TEXT SEGMENT.
--------------------

# Self Build - Time Scale



## Nailer00 (17 Oct 2006)

Hi all, 

Just about to appoint a building contractor for a self build in Dublin.

There have been some amount of cowboys looking to make a fast buck on what they see as a novice but thats another story. The best quote we've gotten has been from a large company that also do alot of civil work, well known company that have done some very high spec houses in places like malahide and portmarnock.

Its coming in at about €190,000 for a three bed detached with attic conversion completly finished but excluding painting and tiling. Moderate specification with 3 ensuites overall floor area is 160sqm.

The surveyor has stated that he would expect it to take him 8 months to complete the project, i questioned him on this and he said they had other commitments and wouldnt be able to do it any quicker, otherwise his other clients would suffer and he wasnt willing to do that.

Fact is its the cheapest quote and they are by far the most professional & reputable company but am i crazy letting they take 8 months on a job that could be done in three if they really wanted?

--------------------

PROVIDED DATA.
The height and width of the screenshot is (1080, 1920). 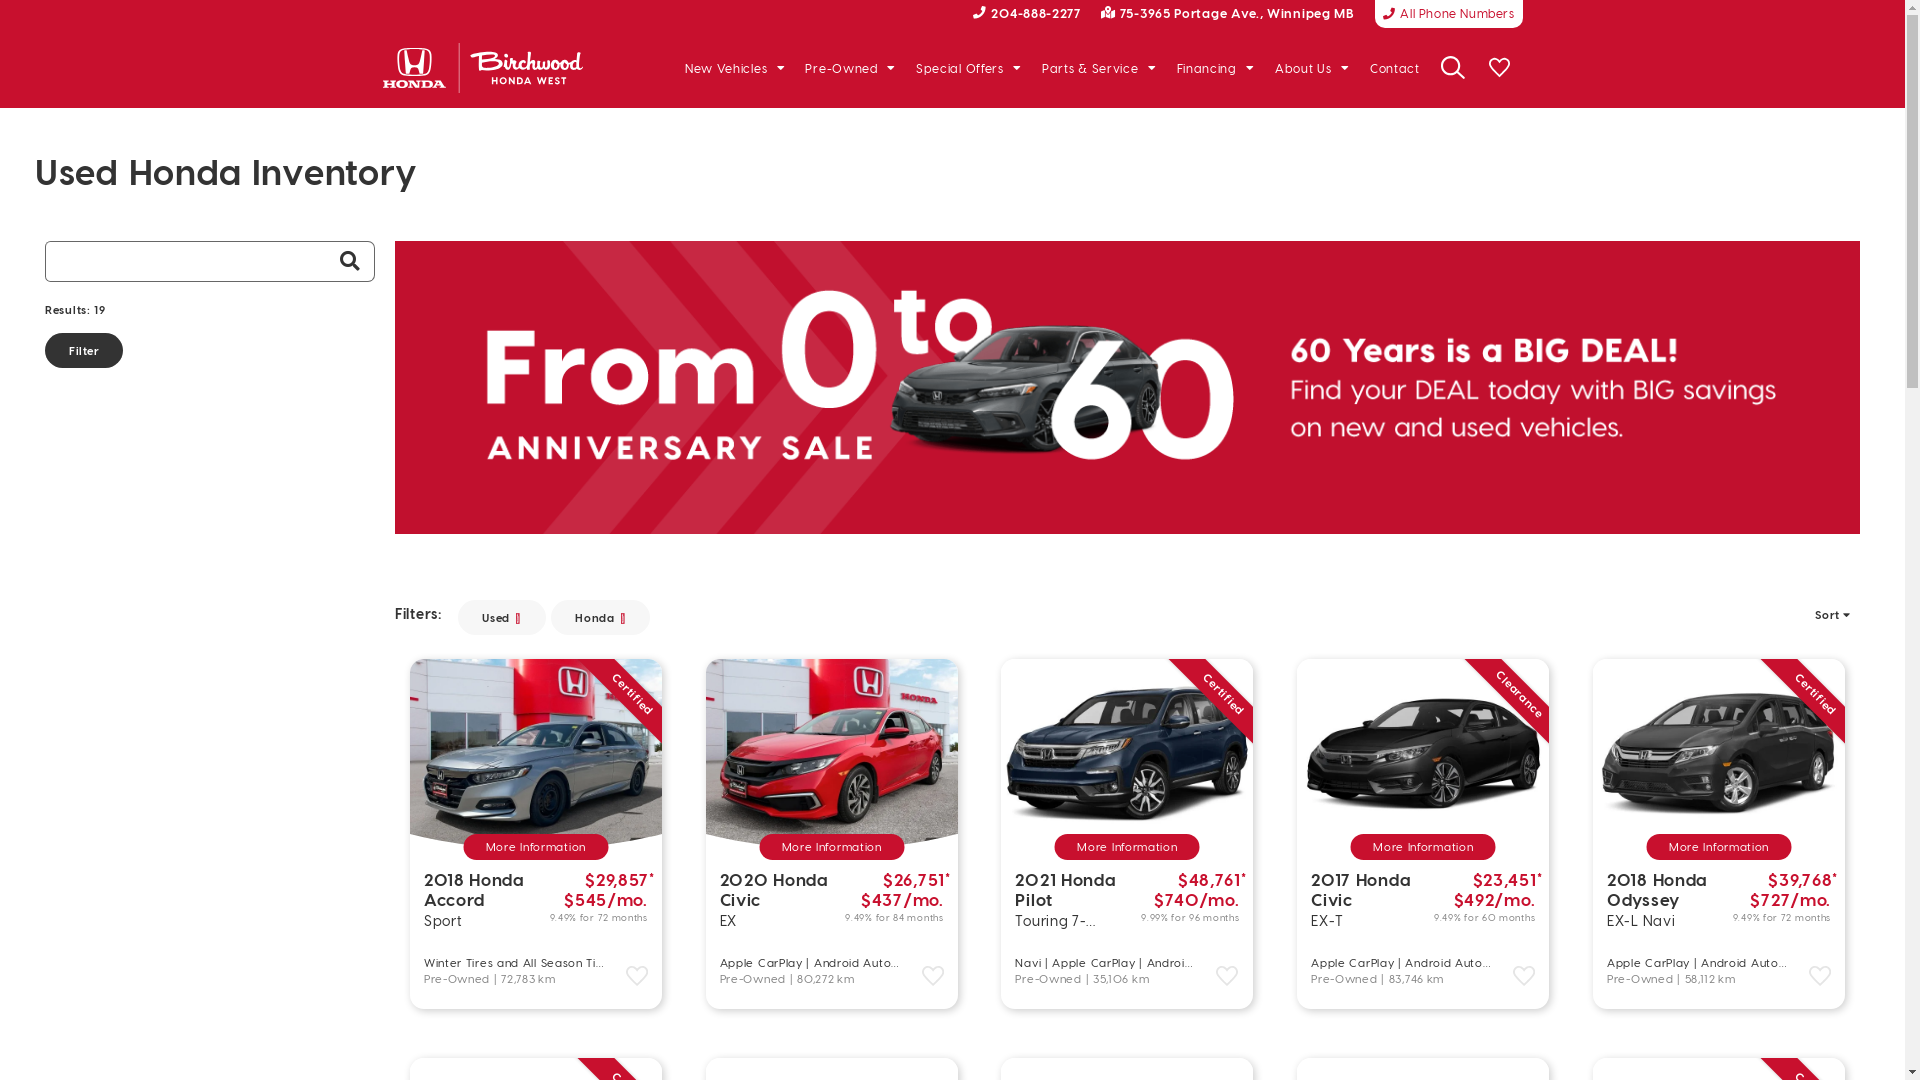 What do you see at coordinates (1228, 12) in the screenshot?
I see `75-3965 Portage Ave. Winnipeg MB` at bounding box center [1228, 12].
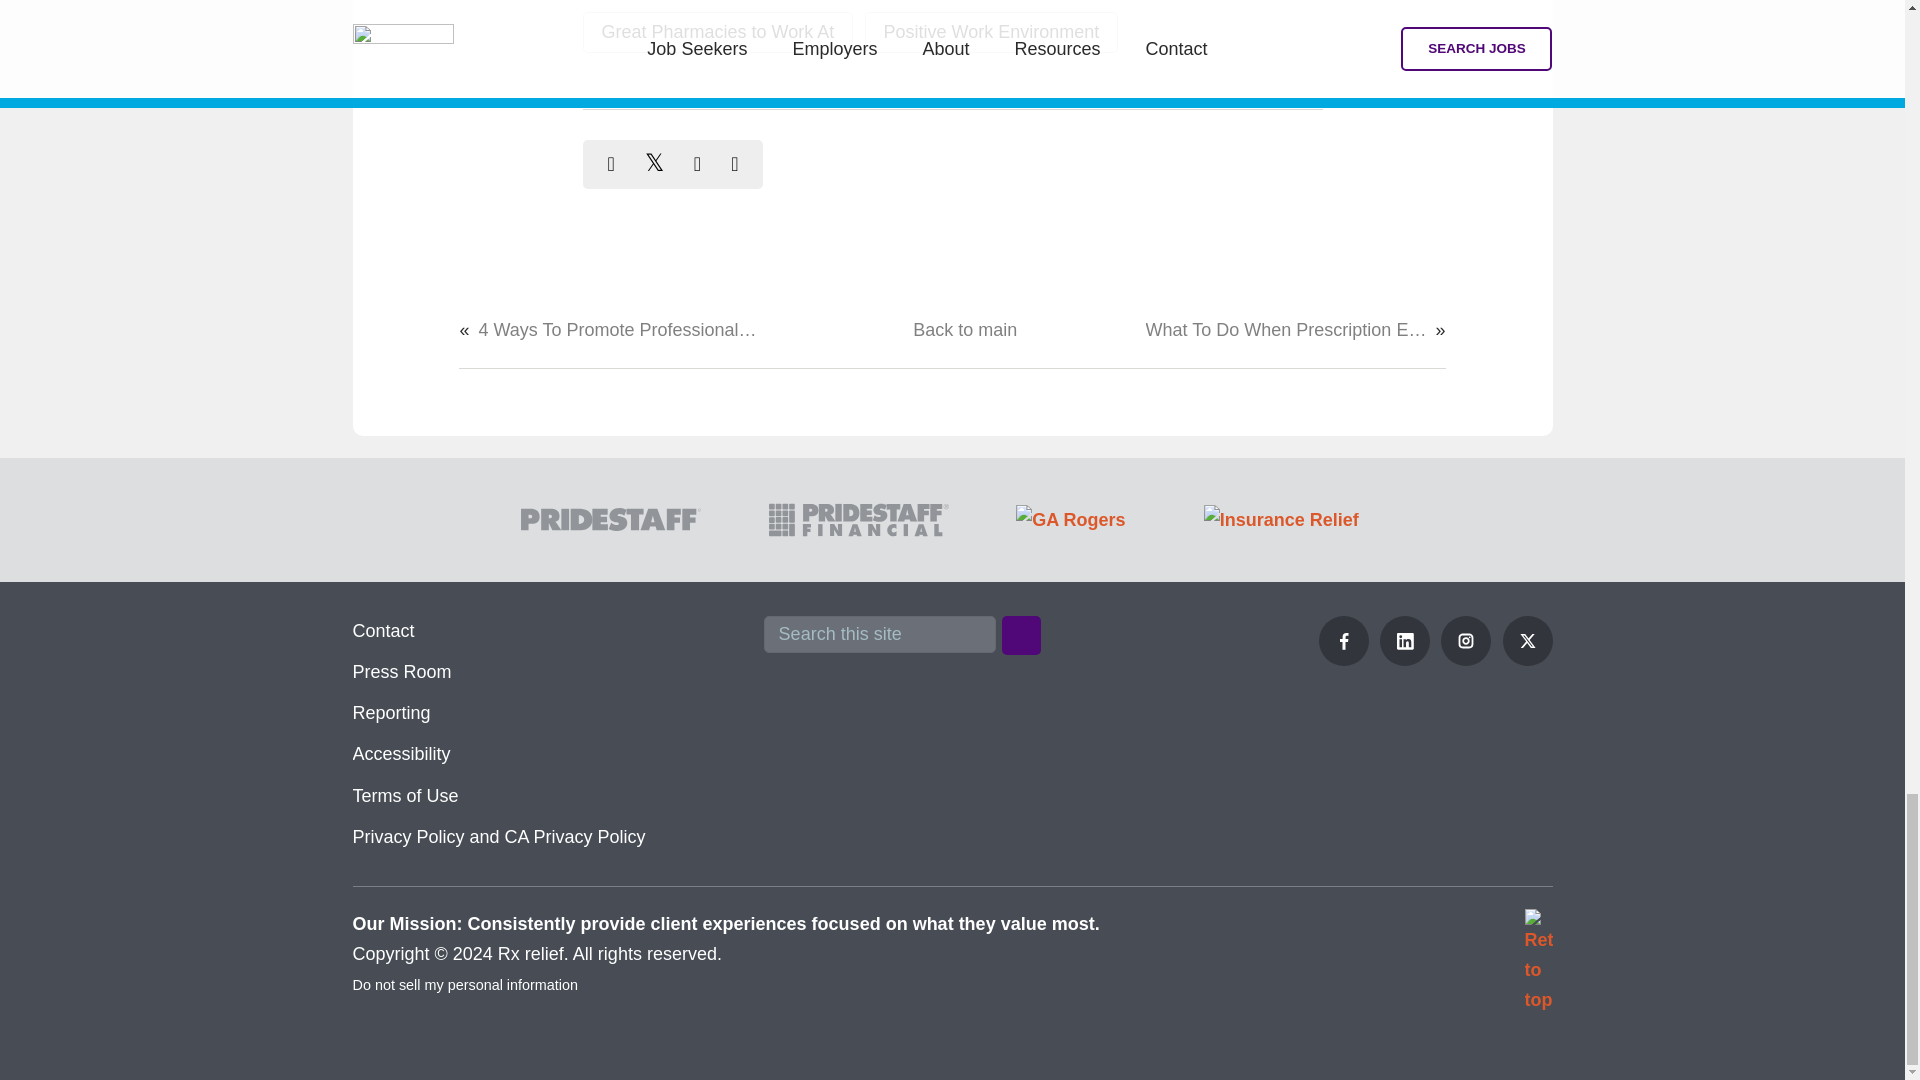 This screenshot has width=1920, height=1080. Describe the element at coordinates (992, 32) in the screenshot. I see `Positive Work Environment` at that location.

--------------------

TASKS.
1. Substitute "contractor" for "surveyor" in the self-build thread and give the passage between "Its coming in" and "to do that.", inclusive.
2. Pick up the self-build thread after its last sentence and keep writing it.
The listing is separate material, unrelated to the self-build thread.

OUTPUTS FOR THE TASKS.
1.
Its coming in at about €190,000 for a three bed detached with attic conversion completly finished but excluding painting and tiling. Moderate specification with 3 ensuites overall floor area is 160sqm.

The contractor has stated that he would expect it to take him 8 months to complete the project, i questioned him on this and he said they had other commitments and wouldnt be able to do it any quicker, otherwise his other clients would suffer and he wasnt willing to do that.

2.
----------



## turtle77 (18 Oct 2006)

Hey Nailer,
I'm waiting on my architect to give me my plans to apply for PP...so we're a little bit behind you.
Our build will be in wexford...and a little bigger; prob about 230sq m.
But I would expect ours to be about 12-14 months.
I'm sure other posters will voice their beliefs...especially those who have already built.


----------



## Salem (18 Oct 2006)

Nailer ...
Thats a good price for Dublin and 8 months does not seem too bad even as the build will be mostly thru the winter ...


----------



## extopia (18 Oct 2006)

Absolutely. I don't know where you got your 3 months expectation from. Eight months is pretty reasonable and your price looks good too.


----------



## Carebear (18 Oct 2006)

You have to consider that winter is coming and bad weather is going to slow your build down big time. Eight months seems very good but be realistic.


----------



## Priory (18 Oct 2006)

What's the rush? 8 months seems really reasonable, especially when all winter months are included.


----------



## huskerdu (18 Oct 2006)

I just had a garage converted and it took almost 3 months.


----------



## Meathman99 (18 Oct 2006)

Have you planning permission?
Have you submitted a commencement notice?
Have you finalised the finishes/ interior decor?
Do you realise a max of 7 courses of blocks can be built a day?
No bricklaying during wet weather etc.


When i saw the subject and reading throught the question i thought you were worried about it taking so short.


----------



## Nailer00 (18 Oct 2006)

Thanks all, i wasnt 100% as one guy i went to claimed he could do it in three months. I do have planning permission just waiting for the go ahead from me to start, looks like it will be in 4 weeks or so


----------



## Salem (19 Oct 2006)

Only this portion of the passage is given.